In cases where there's a tight long running read/write loop you'll

normally find a call to eventlet.sleep (or in at least one case a queue) to

avoid starvation.

Tuning workers and concurrency has a lot to do with the hardware and some

with the work-load. The processing rate of an individual proxy server is

mostly cpu bound and depends on if you're doing ssl termination in front of

your proxy. Request rate throughput is easily scaled by adding more proxy

servers (assuming your client doesn't bottleneck, look to

https://github.com/swiftstack/ssbench for a decently scalable Swift

benchmark suite). Throughput is harder to scale wide because of load

balancing - round-robin dns seems to be a good choice, or ssbench has an

option to benchmark a set of storage urls (list of proxy servers).

Have you read:

http://docs.openstack.org/developer/swift/deployment_guide.html#general-service-tuning

> Hi Shrinand,

>

> The concurrency bottleneck of Swift cluster could be various.

> Here's a list :

>

> - Settings of each workers, workers count, max_clients,

> threads_per_disk.

> - Proxy CPU bound

> - Storage nodes CPU bound

> - Total Disk IO capacity (includes available memory for xfs caching)
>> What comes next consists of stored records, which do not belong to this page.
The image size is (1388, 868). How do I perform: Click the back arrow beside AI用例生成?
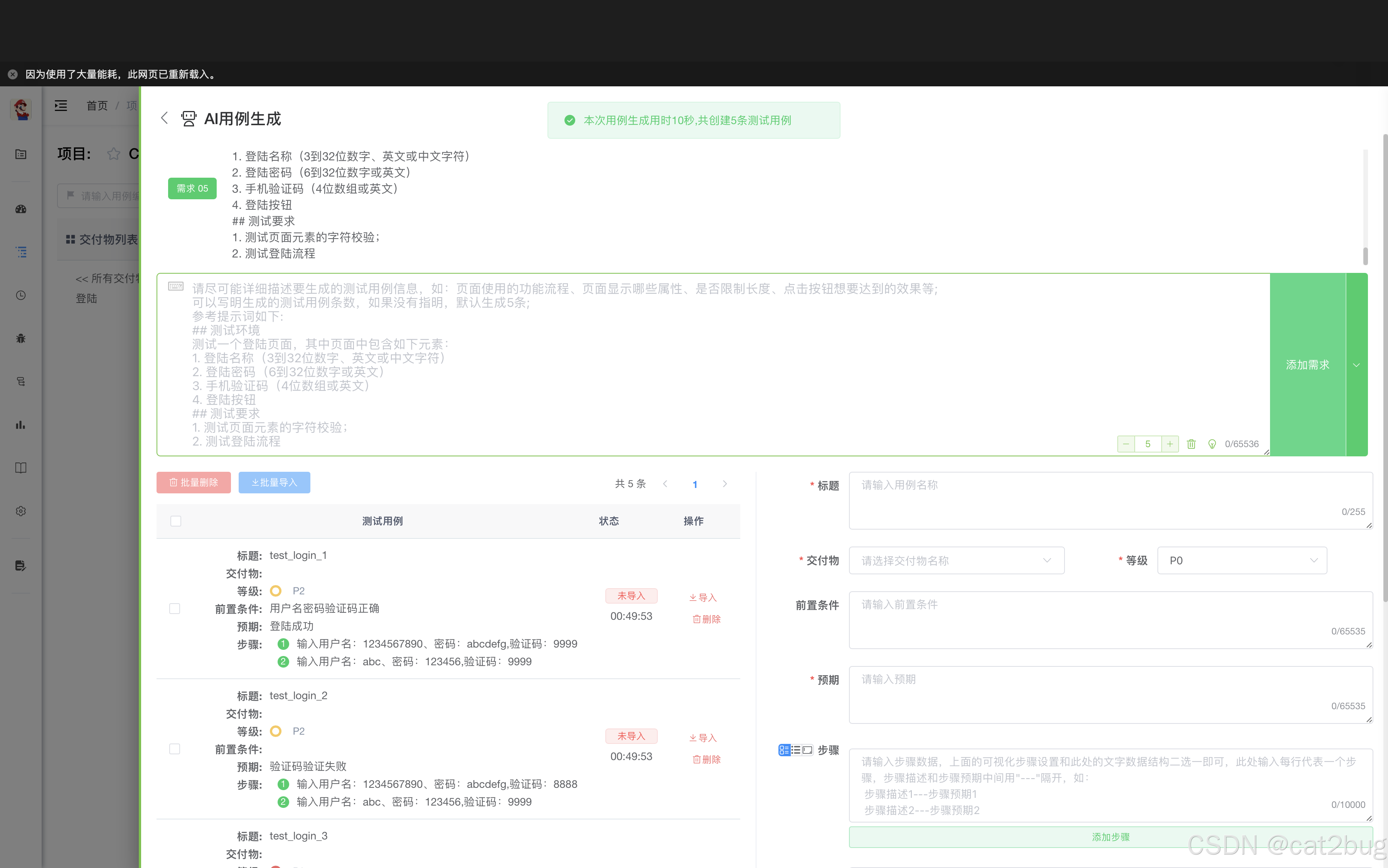pos(165,118)
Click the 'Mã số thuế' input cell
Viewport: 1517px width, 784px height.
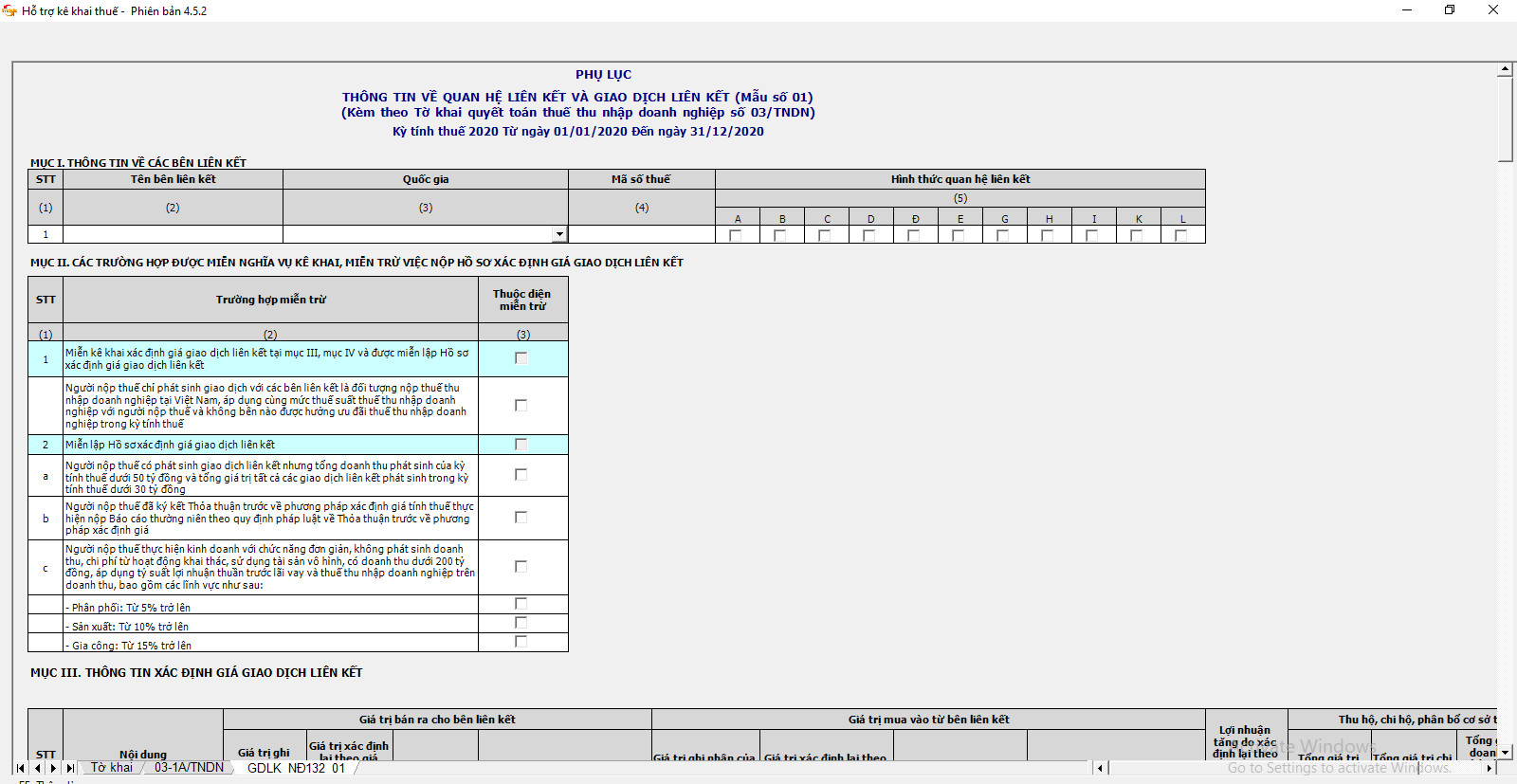(641, 234)
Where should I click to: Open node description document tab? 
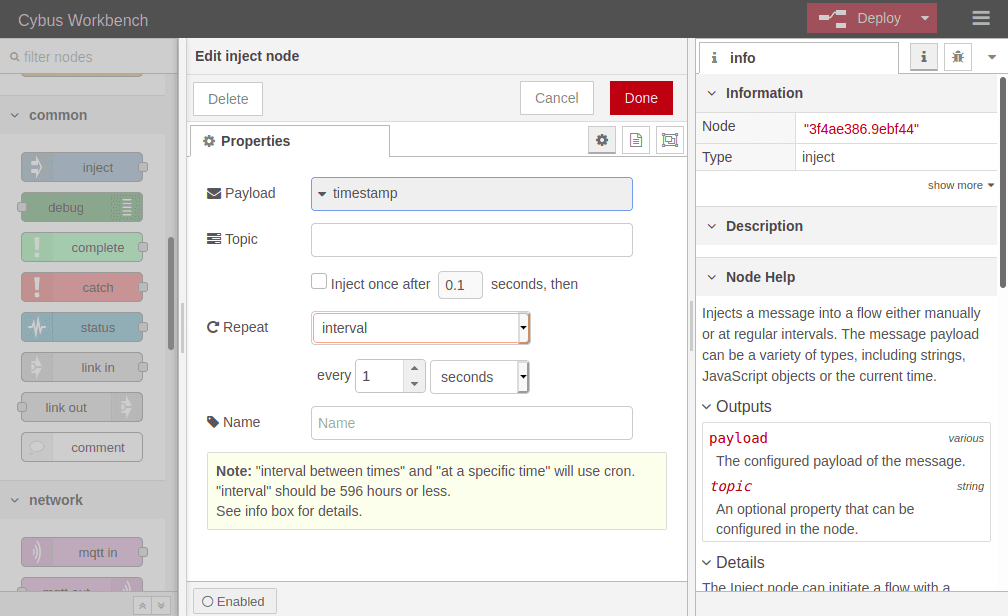(x=635, y=141)
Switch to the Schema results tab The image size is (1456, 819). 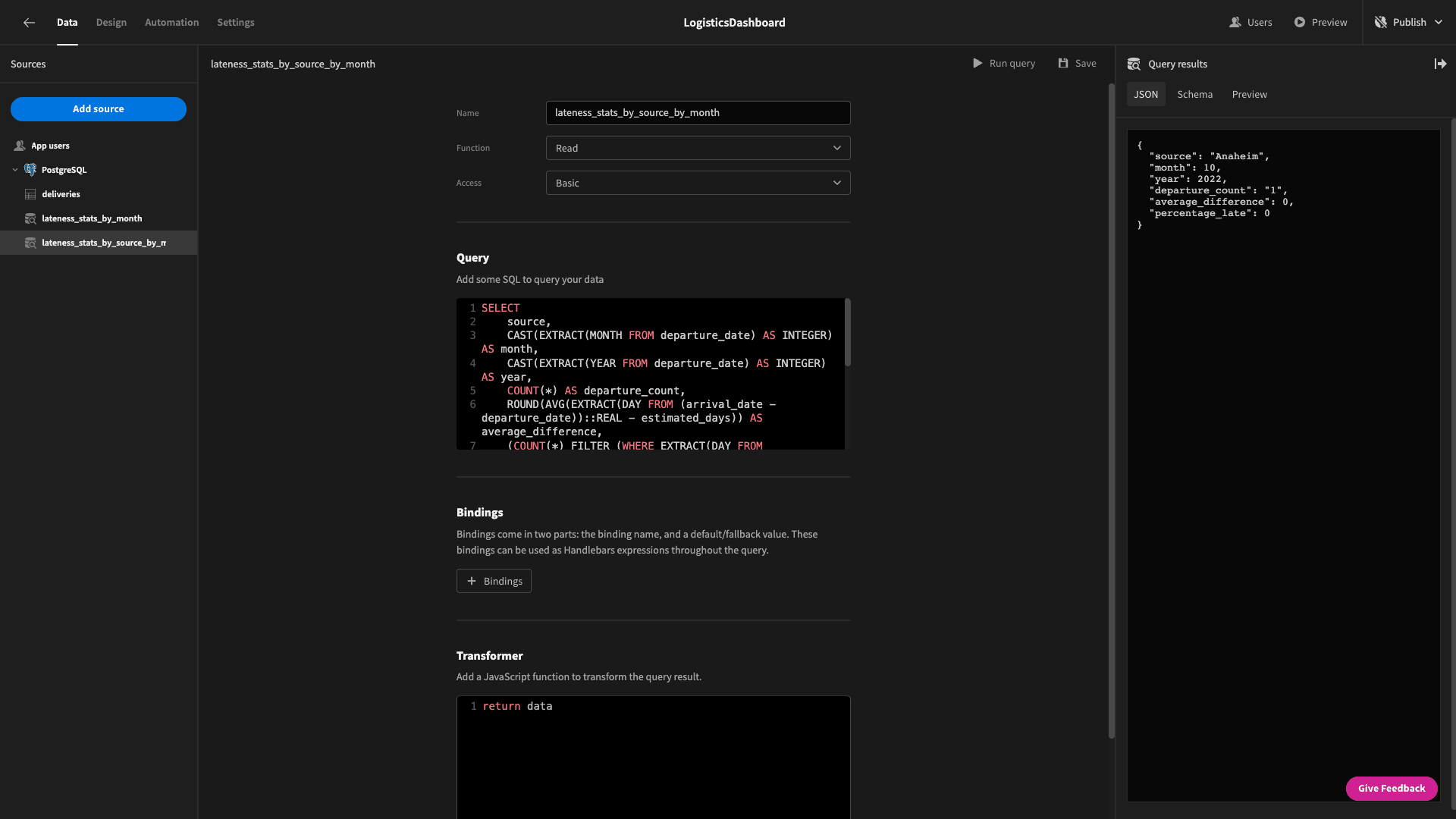coord(1194,95)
> - The power of your client machines

> - Network issue

>

>

> You need to analyze the monitoring data to find the real bottleneck.

> The range of concurrency connections performance depends on the

> deployment.

> Concurrent connections from 150(VMs) to 6K+(physical sever pool). Of

> course that you can setup multiple proxy servers for handling higher

> concurrency as long as your storage nodes can stand for it.

>

> The path of a request in my knowing:

>

> Client --> Proxy-server --> object-server --> container-server (optional

> async) --> object-server --> Proxy-server --> Client --> close connection.

>

>

> Hope it help